Поэтика «формальной школы» (МЛК и ОПОЯЗ) поставила во главу угла своей методологии лингвистический подход, что объяснялось фактами предшествующей и современной для них научной теории («языковой поворот»). Так, с одной стороны, огромное влияние на «формалистов» оказали идеи основателей теоретической лингвистики (В. фон Гумбольдта, В. Вундта, A. A. Потебни, Ф. Ф. Фортунатова, И. Бодуэна де Куртенэ). С другой, в связи с общими революционными изменениями в науке начала XX в. в филологии также наблюдался теоретико-методологический сдвиг: господство философско-эстетической и социологической эссеистики сменяется формулами строго лингвистического описания (в этом случае для «формалистов» оказались конструктивно-концептуальными, с одной стороны, теоретико-грамматические представления Ф. Ф. Фортунатова и его школы и, с другой стороны, идеи Бодуэна де Куртенэ и Фердинанда де Соссюра о системно-структурной организации языка). Немаловажным обстоятельством является также то, что идеологи формальной поэтики в своей установке на «воскрешение слова» (В. Шкловский), на описание живых фактов словесного искусства, ориентировались на современный им эксперимент в художественной жизни.
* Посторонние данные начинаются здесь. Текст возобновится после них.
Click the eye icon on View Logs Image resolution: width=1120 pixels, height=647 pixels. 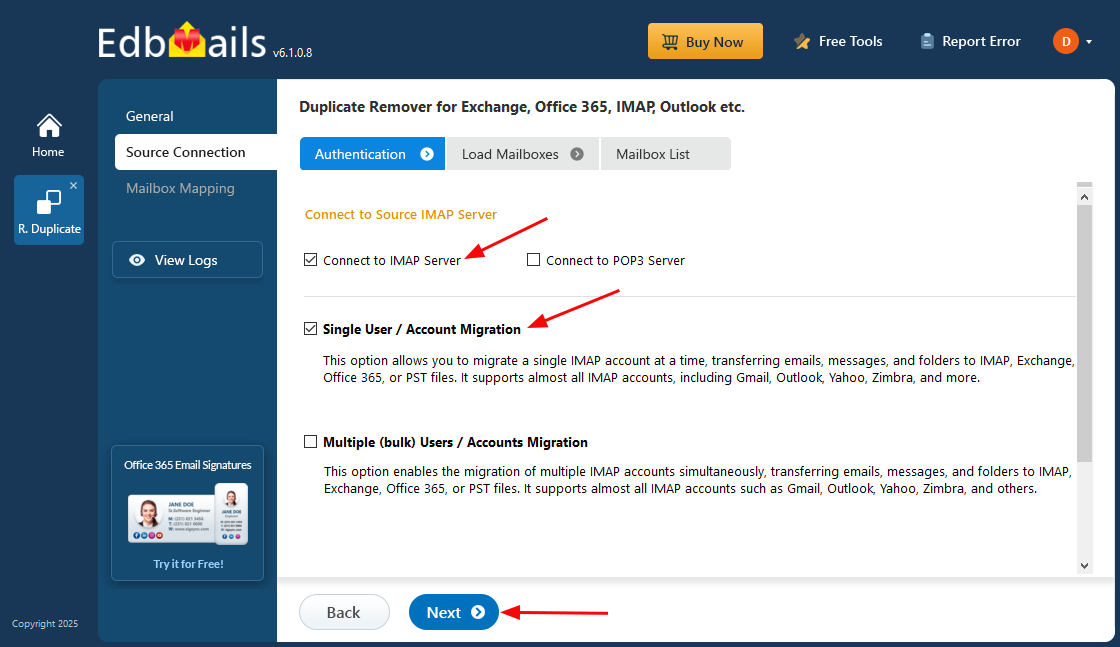tap(138, 260)
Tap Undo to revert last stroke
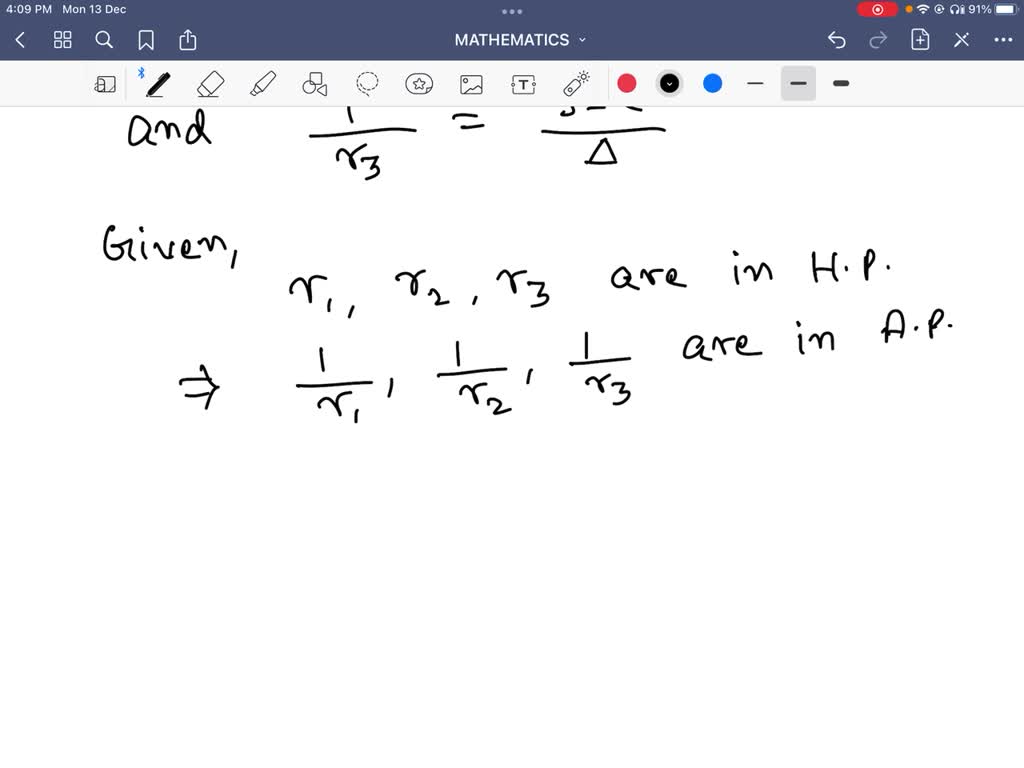Image resolution: width=1024 pixels, height=768 pixels. pos(837,39)
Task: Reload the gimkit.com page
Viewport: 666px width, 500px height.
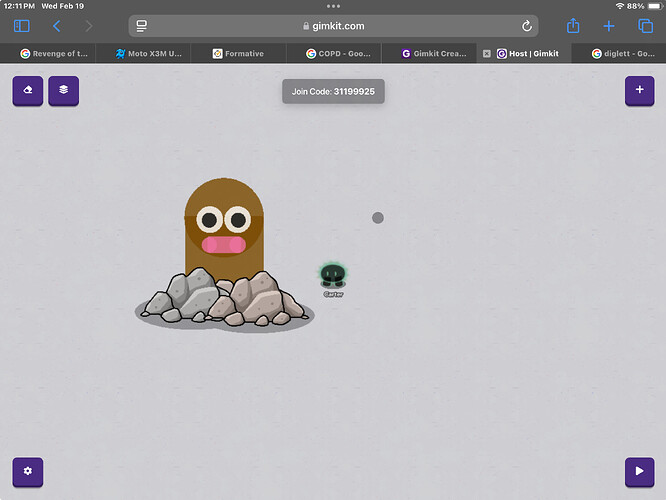Action: (527, 26)
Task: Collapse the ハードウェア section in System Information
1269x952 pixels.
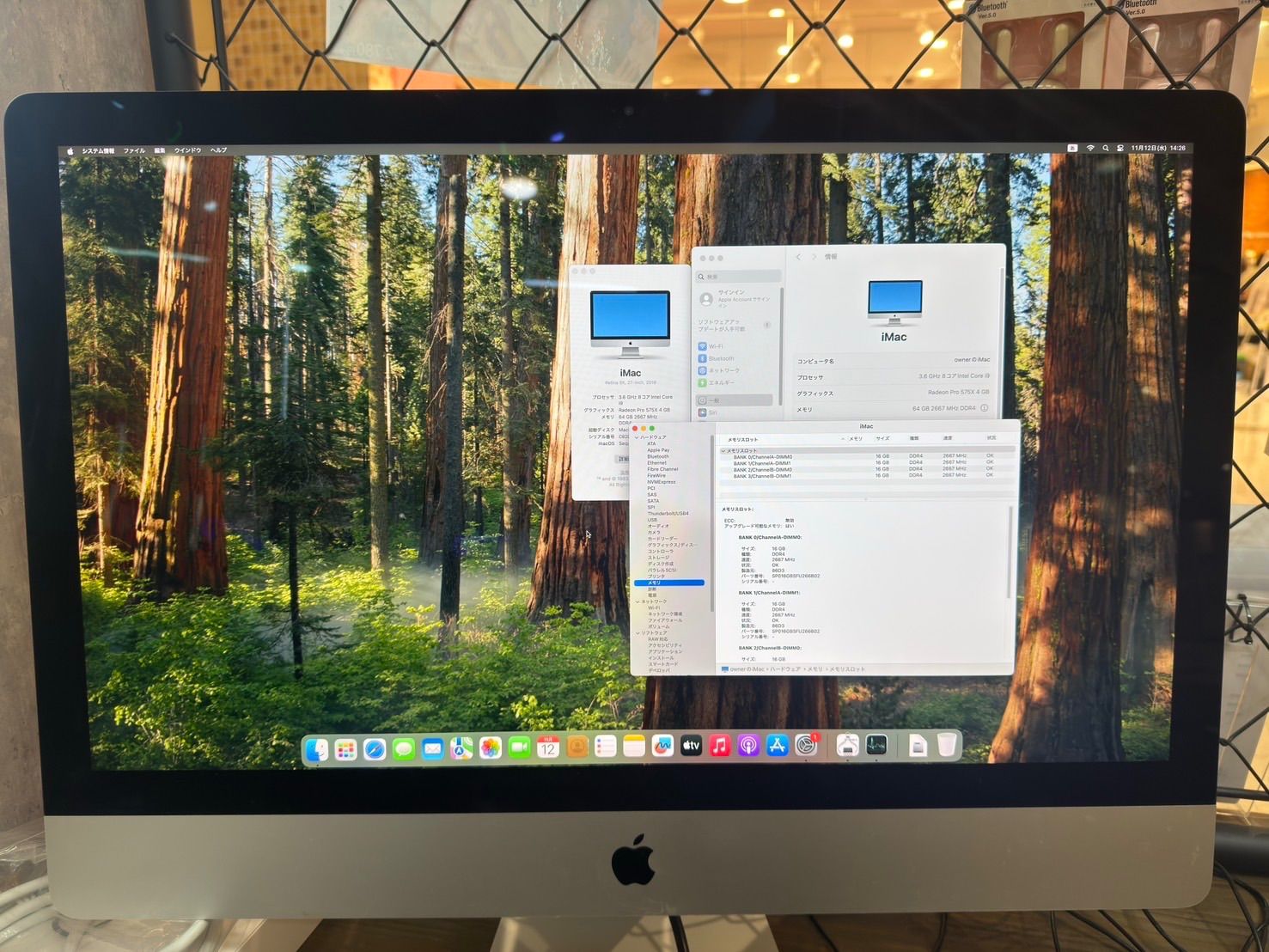Action: 638,437
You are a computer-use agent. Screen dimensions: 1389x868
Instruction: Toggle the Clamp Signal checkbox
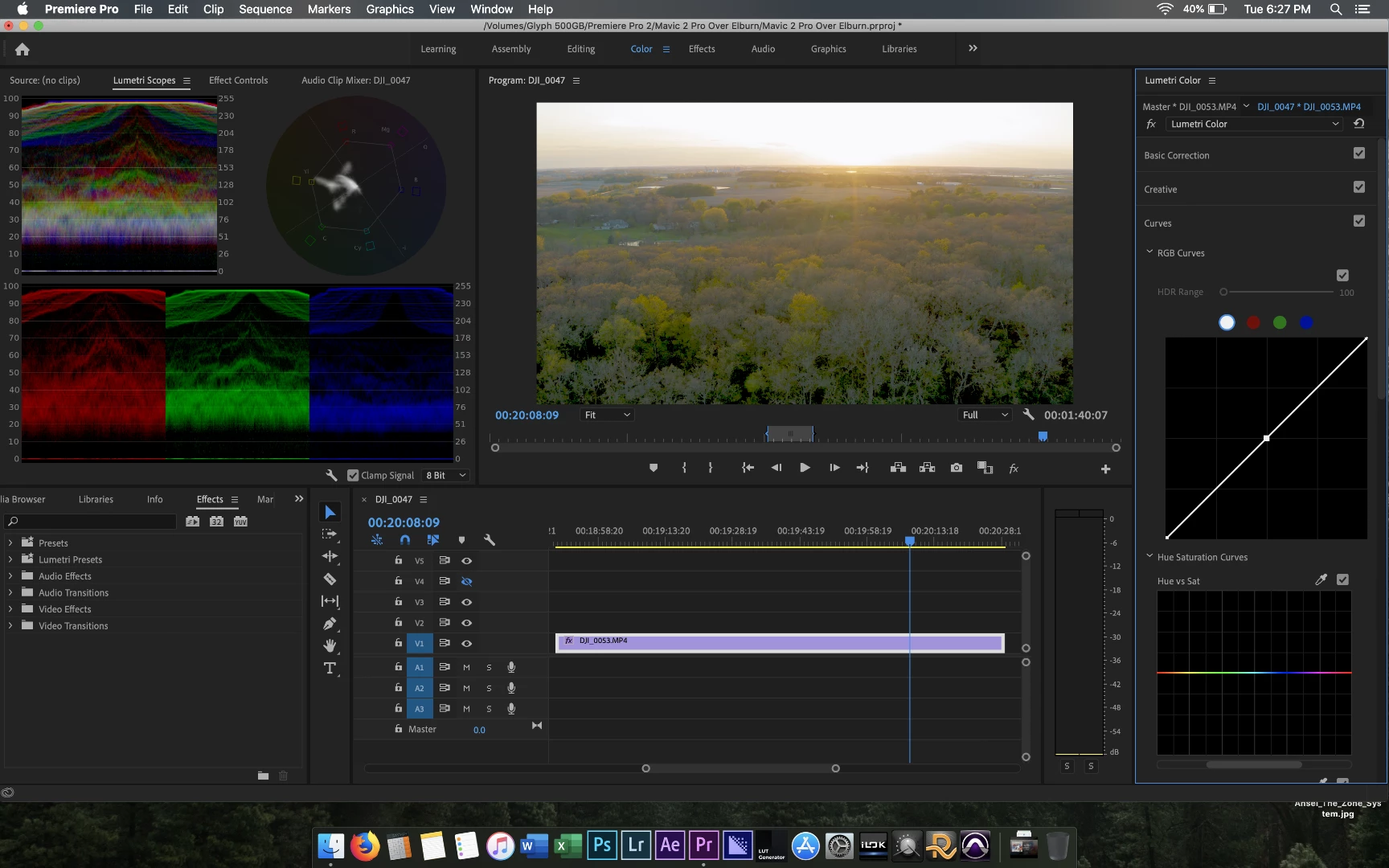coord(353,476)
Характерны признания Р. Якобсона: «Направляли меня в моих поисках опыт новой поэзии, квантовое движение в физике нашей эпохи и феноменологические идеи <…>». Путь к пониманию структурности языка был пройден не без внимания к авангардным техникам Пикассо и Брака, «придававших значение не самим вещам, но скорее связям между ними» [Якобсон 1996]; «Нас одинаково звали вперед дороги к новому экспериментальному искусству и к новой науке – звали именно потому, что в основе и того, и другого лежали общие инварианты» [Якобсон 1999: 80], см. также: [Янгфельдт 1992; Pomorska 1968; Language, Poetry and Poetics 1987]. Вырисовывался единый фронт науки, искусства, литературы, богатый новыми, еще не изведанными ценностями будущего.
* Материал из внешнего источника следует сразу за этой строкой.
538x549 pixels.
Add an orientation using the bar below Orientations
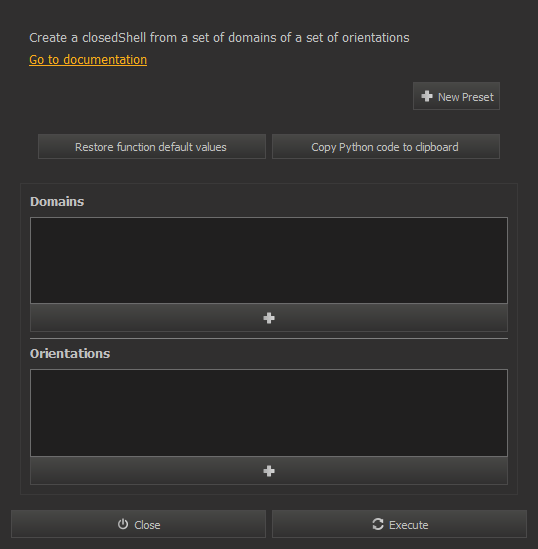tap(269, 471)
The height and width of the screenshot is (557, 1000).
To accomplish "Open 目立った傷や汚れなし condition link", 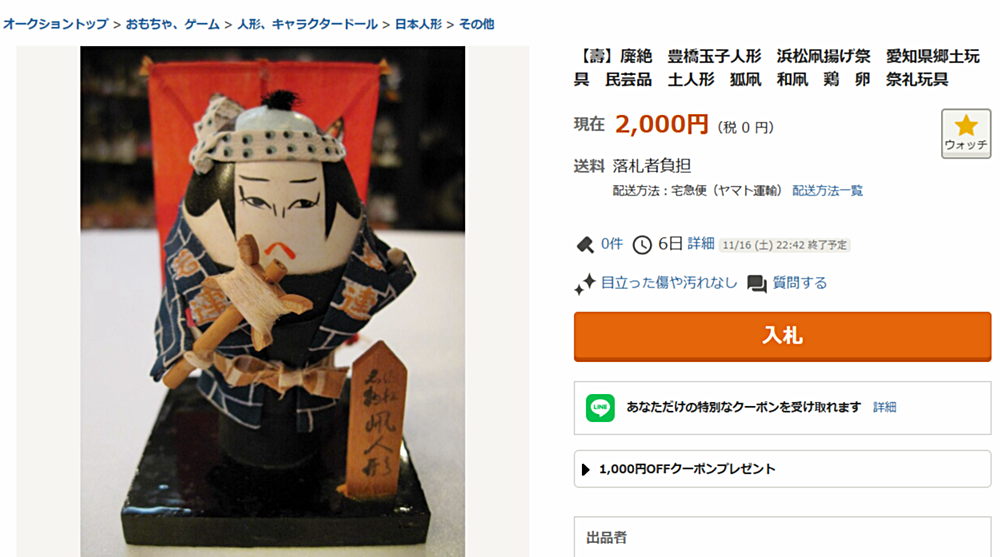I will point(669,283).
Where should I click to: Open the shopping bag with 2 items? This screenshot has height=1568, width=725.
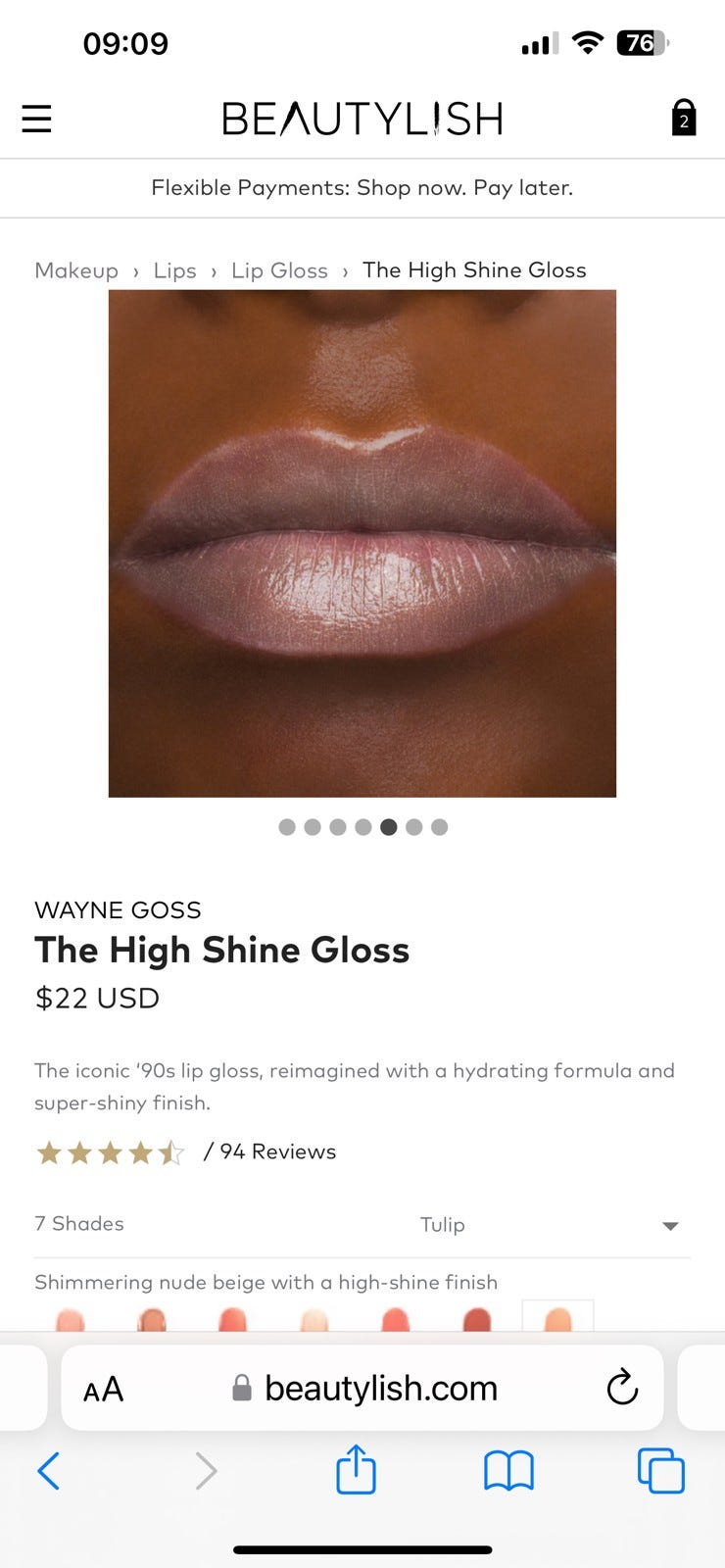(684, 118)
Важной вехой в становлении лингвистической поэтики стала концепция поэтического языка Р. Якобсона. Она, в свою очередь, основана на выделении особой «поэтической функции языка»[6 - Мы опускаем здесь обсуждение спора вокруг первенства Р. О. Якобсона и К. Бюлера в выделении особой, поэтической функции языка. Заметим, однако, что «экспрессивная функция» по Бюлеру не в полной мере описывает своеобразие поэтической коммуникации; якобсоновский вариант представляется нам более адекватным.], связываемой Якобсоном с «установкой на выражение» в поэтической речи, с «направленностью (Einstellung) на сообщение как таковое, сосредоточением внимания на сообщении ради него самого» [Якобсон 1975: 202]. Сходным образом подходит к этому вопросу другой представитель «формальной школы» – Л. П. Якубинский – причисляя самоценность речевой деятельности к существенным сопутствующим признакам поэтического высказывания. Предлагая классифицировать явления языка «с точки зрения той цели, с какой говорящий пользуется своим материалом», он различает систему «практического языка, в которой языковые представления (звуки, морфологические части и проч.) самостоятельной ценности не имеют и являются лишь средством общения», и систему языка поэтического, в которой «практическая цель отступает на задний план и языковые сочетания приобретают самоценность» [Якубинский 1919: 37]. На основании новейших фонетических и фонологических исследований Л. П. Якубинский, О. М. Брик, С. И. Бернштейн и Е. Д. Поливанов рассматривают поэтический язык с точки зрения обнаружения в нем особых лингвистических закономерностей.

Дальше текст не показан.